“It was offshore wind that puffed the sails of Drake and Raleigh and Nelson,” Boris Johnson reminded Conservative Party members at this week’s virtual conference. He was evoking a past of global exploration and military victory to announce Britain’s latest push for world leadership: this time in the field of clean energy. In ten years’ time, according to the Prime Minister, every kettle, washing machine and car will “get their juice cleanly and without guilt from the breezes that blow around these islands”. But what is he actually promising?
£160m for ports and factories
There is to be £160m invested in ports and factories across the country to support the manufacture of wind turbines. This has already been welcomed by NOF, the business development organisation for the energy sector. However, this sum should be seen in context. In January last year, a European Commission report found that the UK was giving more money to subsidise fossil fuels than any other country in the EU, spending over £10bn a year.
It is important to note that the report was based on 2016 data, and that a significant part of what the EU calls a subsidy came from the cut in VAT on domestic gas and electricity. The government has argued that this constitutes a tax cut rather than a subsidy.

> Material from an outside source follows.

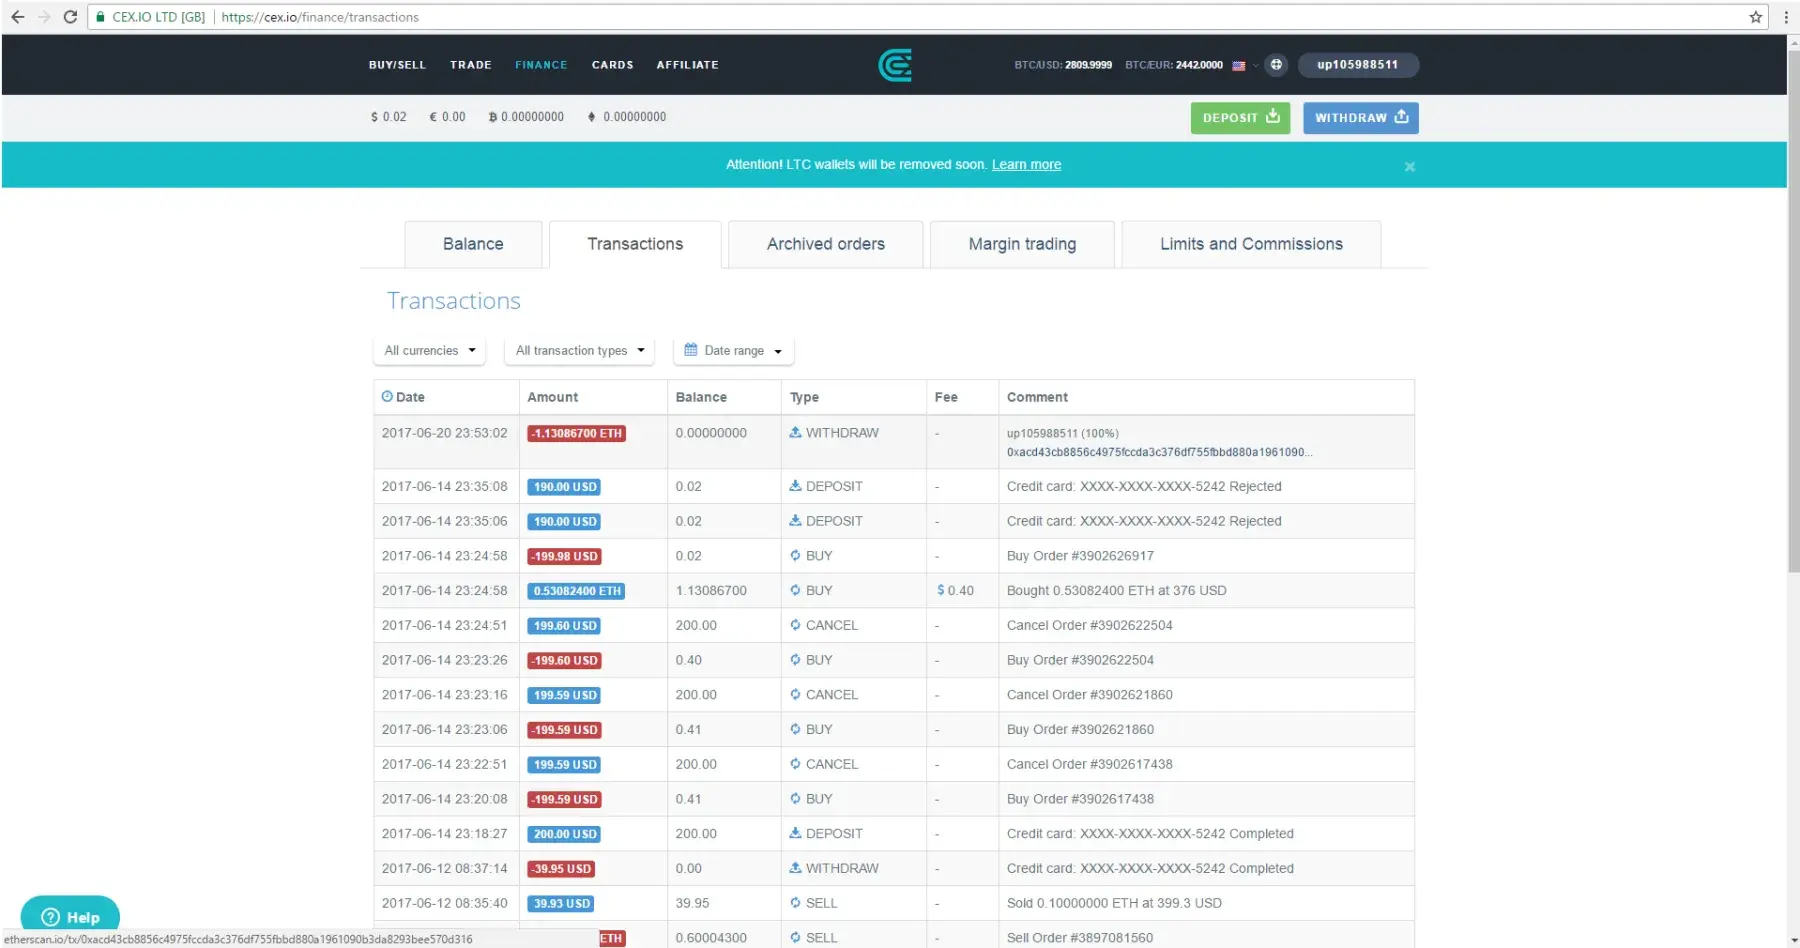
Task: Click the CEX.IO logo in header
Action: (x=894, y=65)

Offshore wind target rising to 40GW
Johnson announced that the offshore wind capacity target would be “rising from 30 gigawatts to 40 gigawatts” in the next ten years. However, the Conservatives’ winning election manifesto in December had already committed to increase the offshore wind target to 40GW by 2030, so this is not a new pledge.

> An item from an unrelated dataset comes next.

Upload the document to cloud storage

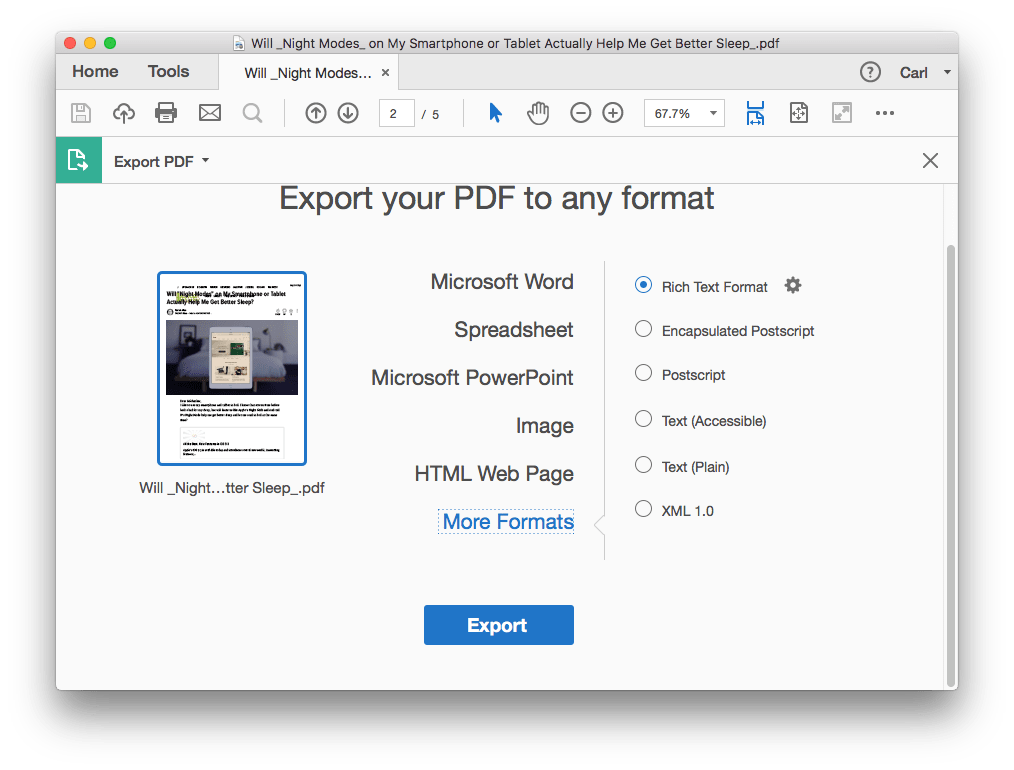coord(123,112)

As well as fixed arrays for offshore wind generation, the plan is to build floating wind turbines and to have “15 times as much as the rest of the world put together”. Floating offshore wind is a relatively new technology, but one that is gaining pace, and the UK is already at the forefront of this. In 2017, the world’s first commercial floating wind farm went into operation off the Aberdeenshire coast. Hywind Scotland has been operating at over 50% capacity ever since. France is probably our main competitor in the field of floating wind at the moment, but other countries are investing too, and aiming for 15 times the capacity of the rest of the globe put together is a very ambitious target.
60,000+ new jobs
The announcement of 60,000 new “green-collar” jobs is great news for a country with a rising unemployment rate and growing uncertainty over which jobs will be viable long-term. According to Johnson’s speech, all these jobs will be created by the investment in offshore wind alone, then there will be other opportunities for green jobs in a variety of different areas such as solar power, carbon capture and storage (CCS) and retrofitting homes. It is likely that the first jobs directly created by the offshore investment will be in north-east England, which is already a hub for wind energy.
Net zero by 2050
The investment in offshore wind is part of the strategy to get the UK to net zero by 2050, a target which has already been enshrined in law. Investing in offshore wind is an important and cost-effective step, but no amount of investment in clean energy will get us to net zero without other measures: a transition away from fossil fuels, serious investment in CCS, stronger energy efficiency measures and so on.
Proving the haters wrong
In his speech, the Prime Minister recalled how wind farms have been criticised in the past: “I remember how some people used to sneer at wind power and say that it wouldn’t pull the skin off a rice pudding.” It’s not surprising that he is now happy to prove them wrong, but who is he talking about? It turns out that in 2013, someone used this exact expression in an interview with LBC, before going on to talk encouragingly about fracking. The name of this doubter? One Alexander Boris de Pfeffel Johnson. Sometimes the saying that “your harshest critic is yourself” proves to be true in surprising ways.